**Records for processing**
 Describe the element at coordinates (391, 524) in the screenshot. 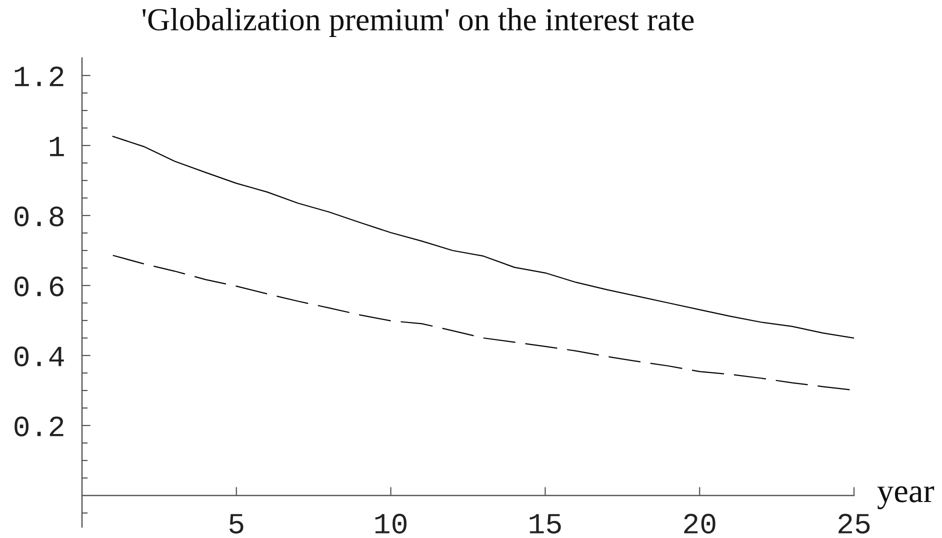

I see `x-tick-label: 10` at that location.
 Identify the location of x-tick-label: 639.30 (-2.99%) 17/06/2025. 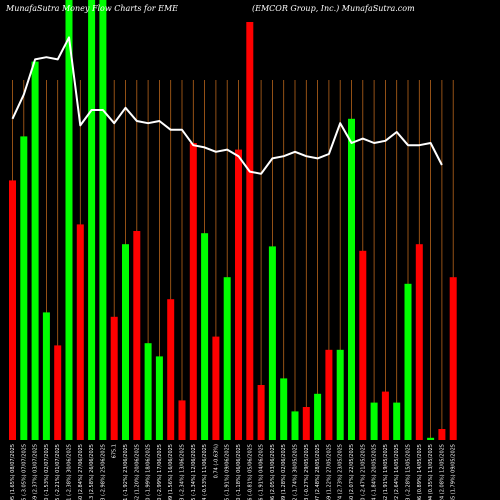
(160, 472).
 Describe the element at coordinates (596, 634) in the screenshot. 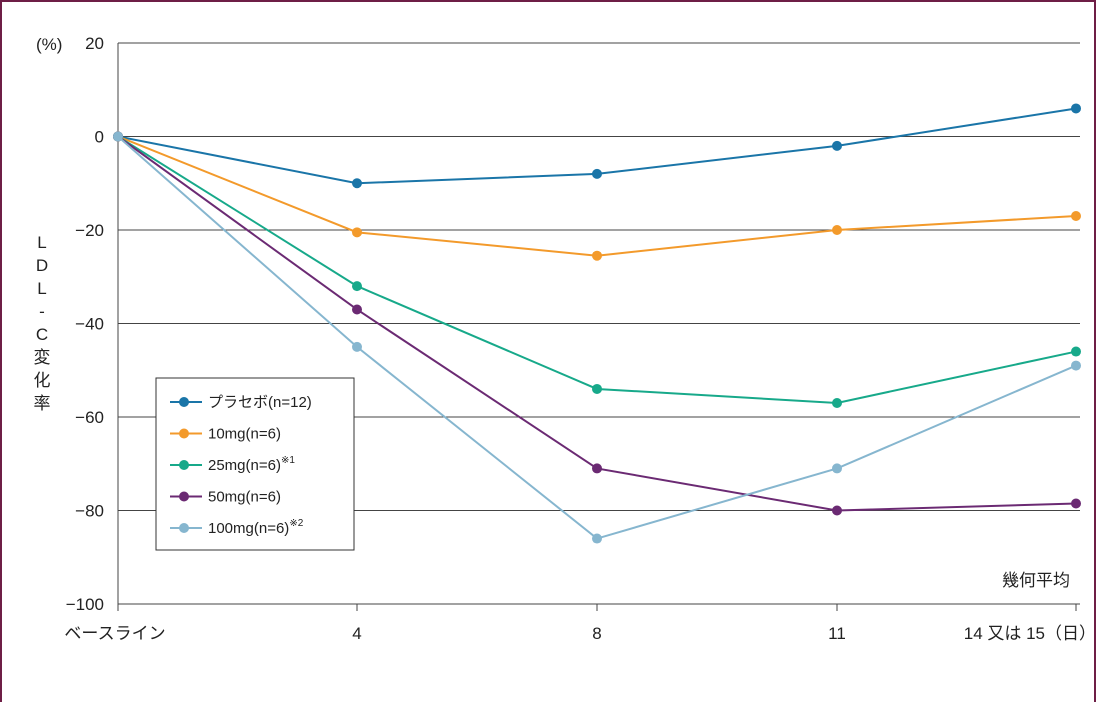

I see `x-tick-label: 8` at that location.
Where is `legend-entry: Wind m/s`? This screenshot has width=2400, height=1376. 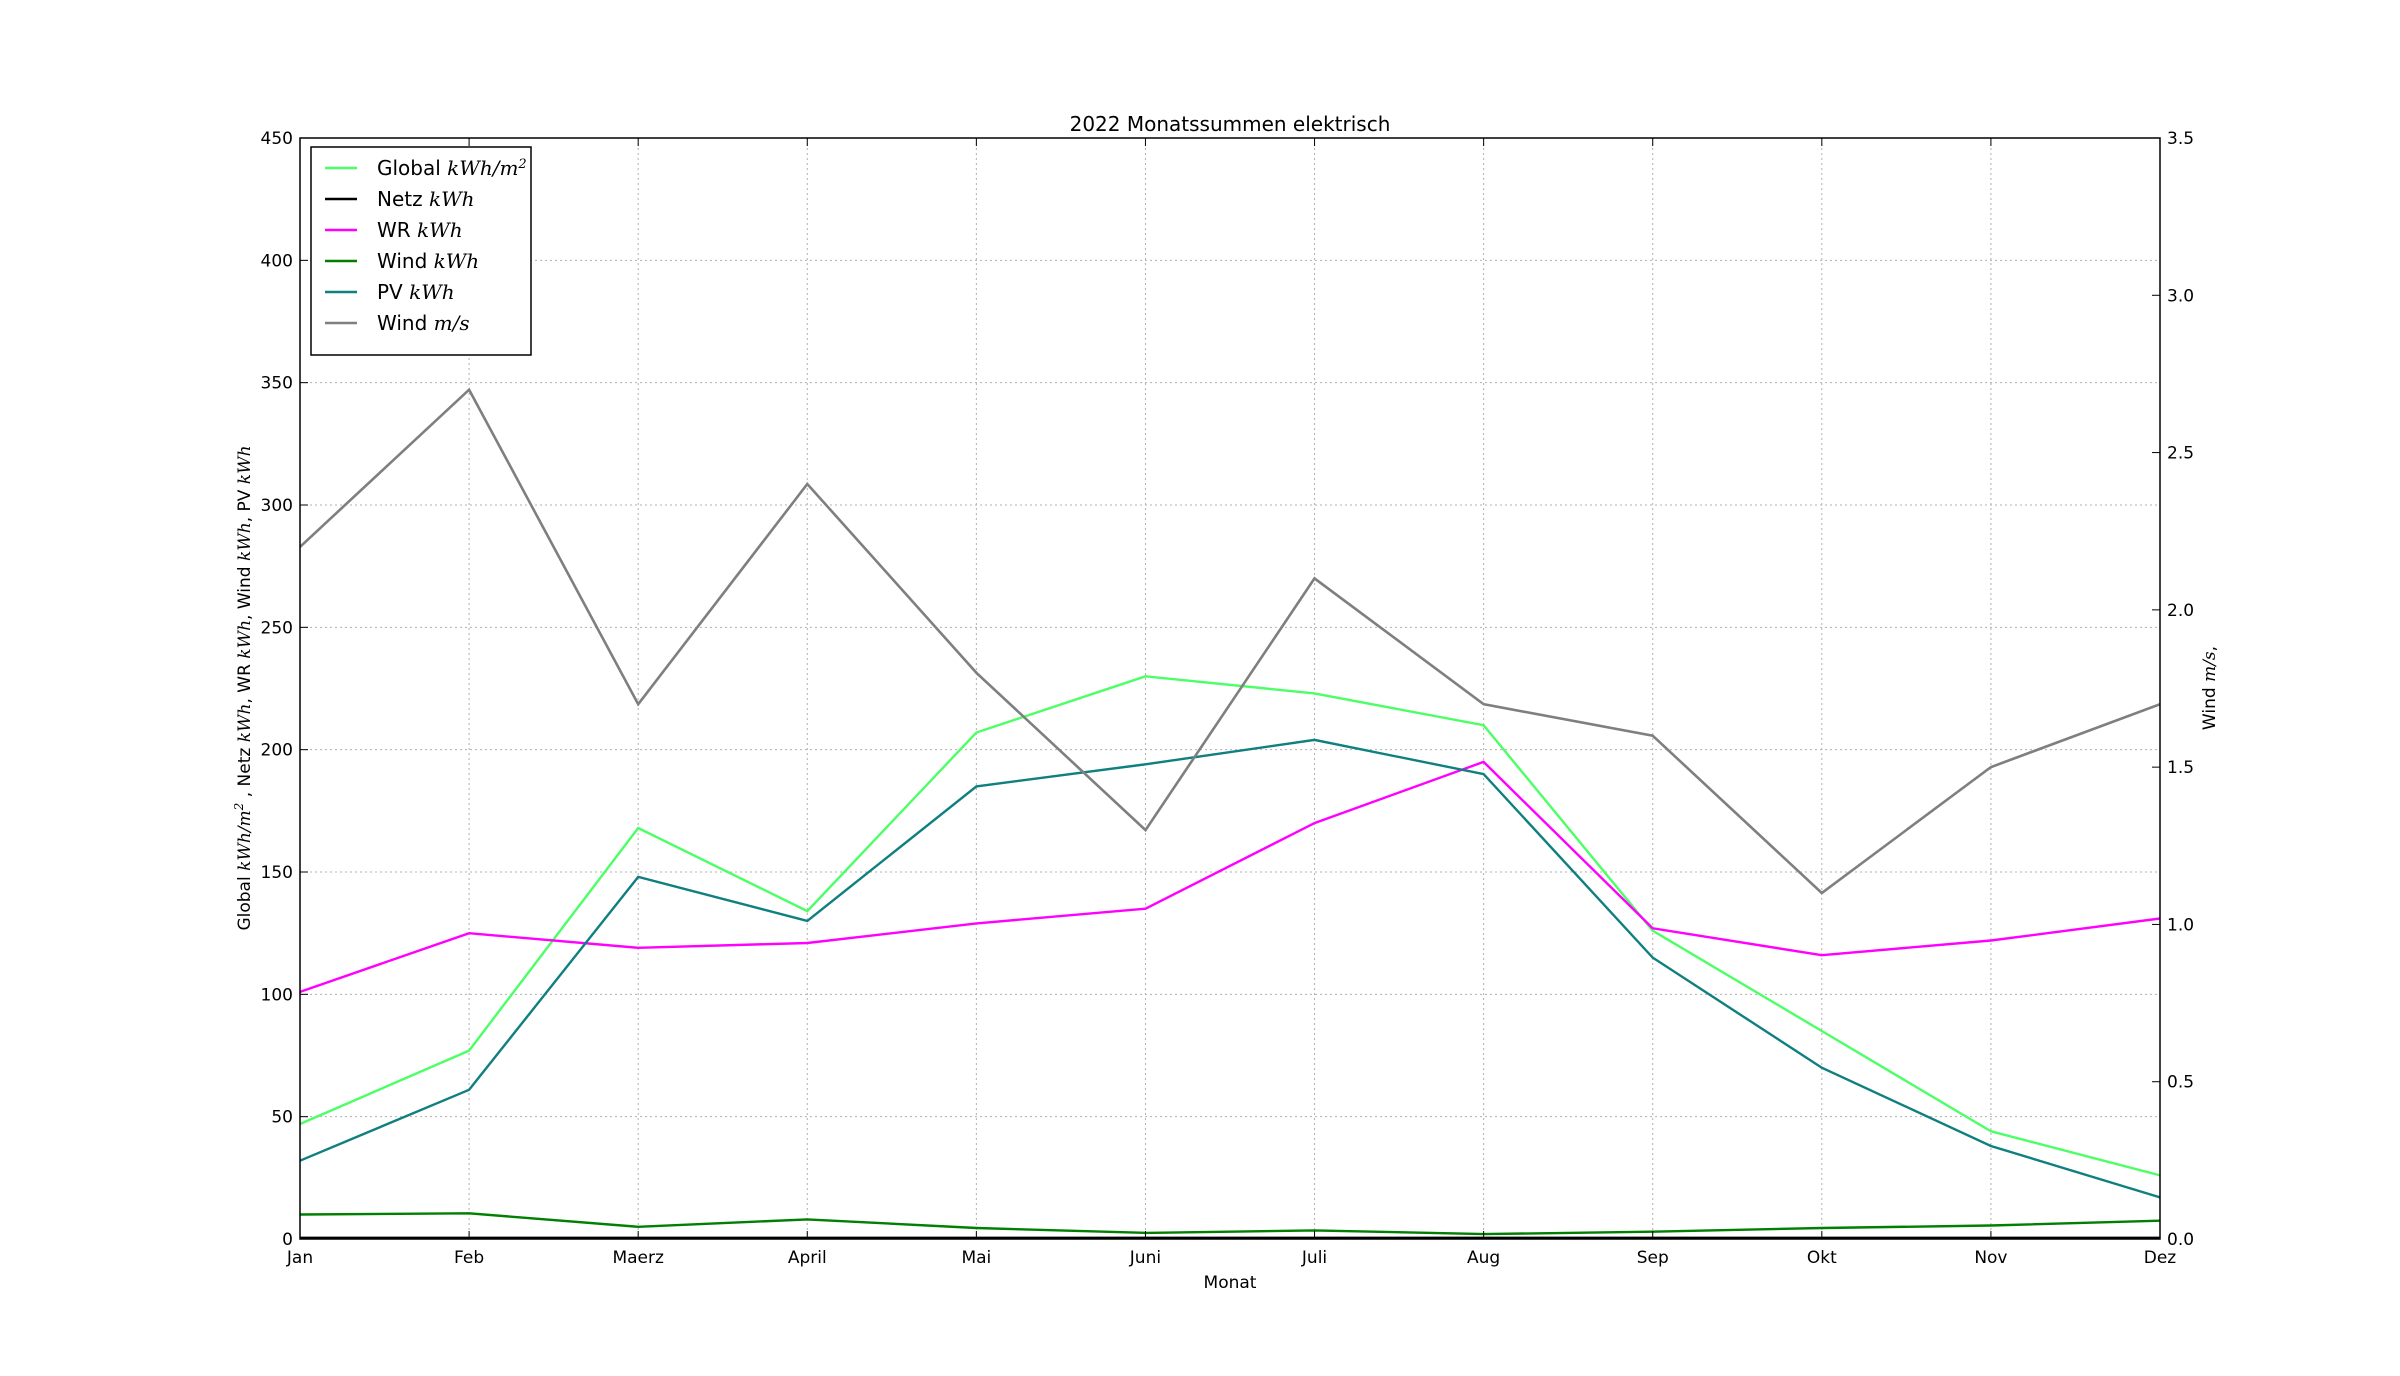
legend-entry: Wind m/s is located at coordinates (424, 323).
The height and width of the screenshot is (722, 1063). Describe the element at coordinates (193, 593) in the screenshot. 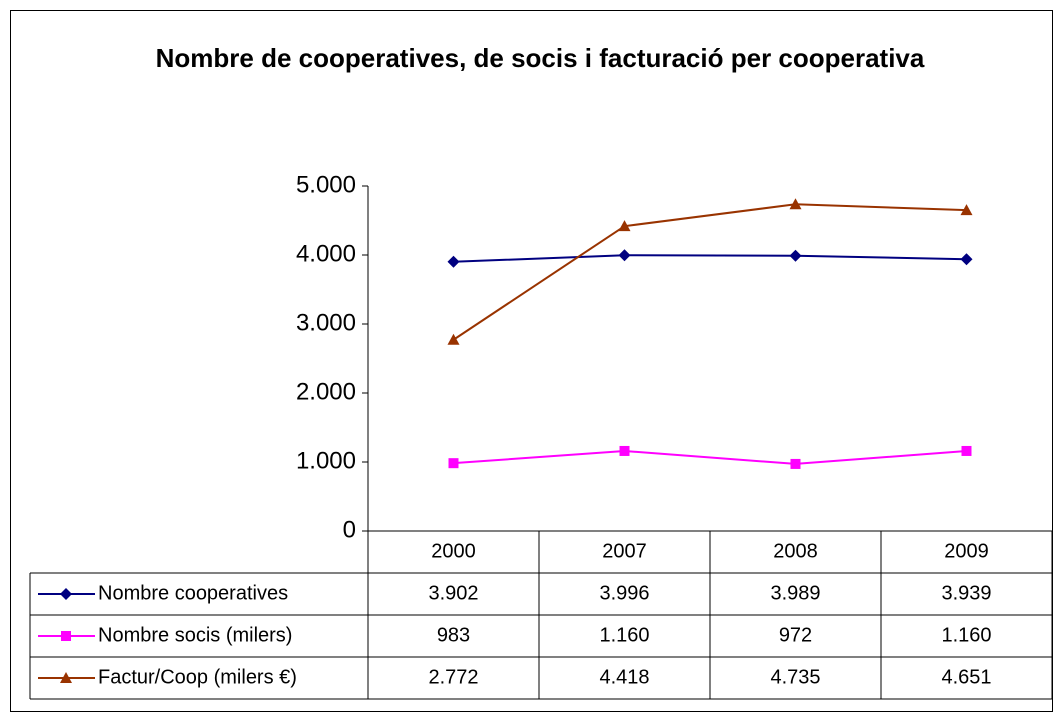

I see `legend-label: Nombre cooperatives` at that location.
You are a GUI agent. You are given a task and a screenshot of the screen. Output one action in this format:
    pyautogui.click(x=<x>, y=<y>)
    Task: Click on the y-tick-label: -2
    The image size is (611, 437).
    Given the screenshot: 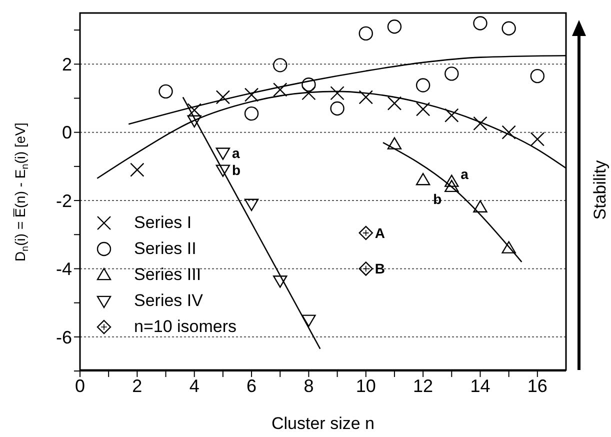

**Your objective**
Reproduce all of the records above word for word, leaving out the pictures.

**The completed task**
 Describe the element at coordinates (391, 524) in the screenshot. 

I see `x-tick-label: 10` at that location.
 Identify the location of x-tick-label: 639.30 (-2.99%) 17/06/2025. 
(160, 472).
 Describe the element at coordinates (596, 634) in the screenshot. 

I see `x-tick-label: 8` at that location.
Where is `legend-entry: Wind m/s`? This screenshot has width=2400, height=1376. 
legend-entry: Wind m/s is located at coordinates (424, 323).
The height and width of the screenshot is (722, 1063). Describe the element at coordinates (193, 593) in the screenshot. 

I see `legend-label: Nombre cooperatives` at that location.
You are a GUI agent. You are given a task and a screenshot of the screen. Output one action in this format:
    pyautogui.click(x=<x>, y=<y>)
    Task: Click on the y-tick-label: -2
    The image size is (611, 437).
    Given the screenshot: 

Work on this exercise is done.